Es müsse dringend eine Revision her. Ein neuer Einzelleistungstarif (Tardoc) zwischen Ärztinnen und Ärzten, Spitälern und Krankenversicherungen ist zwar bereits ausgearbeitet, doch hat der Bundesrat im Sommer 2022 das Paket als «nicht genehmigungsfähig» abgelehnt.

Ein lohnendes Geschäft

Derweil bleiben einige medizinische Fachrichtungen ein lohnendes Geschäft, etwa die Radiologie. Eine Beobachtung, die auch die St. Galler SP-Kantonsrätin Bettina Surber in der Ostschweiz gemacht hat: «Es entstehen ständig neue Institute.

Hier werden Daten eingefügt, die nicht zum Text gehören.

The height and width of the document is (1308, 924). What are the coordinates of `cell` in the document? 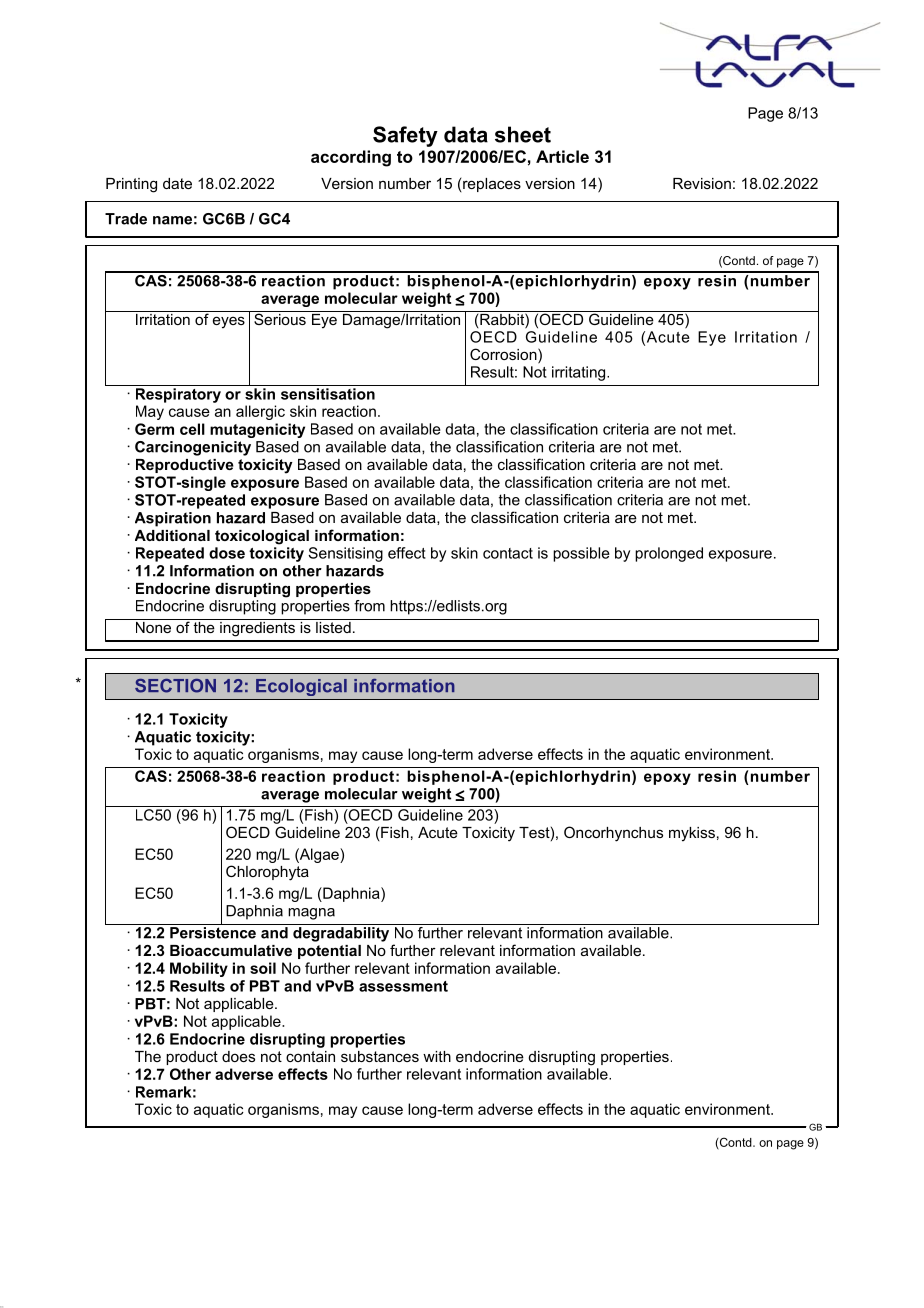 It's located at (192, 429).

Ich schätze, das ist ein Treiber bei den Gesundheitskosten», sagt sie dem «Tages-Anzeiger».

Sie scheint nicht Unrecht zu haben: Laut Bundesamt für Statistik haben die verrechneten Preise für ambulante Leistungen in der Radiologie schweizweit von 2015 bis 2022 um 64 Prozent zugenommen. Die Schweizerische Gesellschaft für Radiologie kontert, dass die Kosten der Radiologie in den letzten Jahren explodiert seien. Würde der neue Arzttarif in der aktuellen Fassung angenommen, könnten radiologische Untersuchungen nicht mehr kostendeckend durchgeführt werden.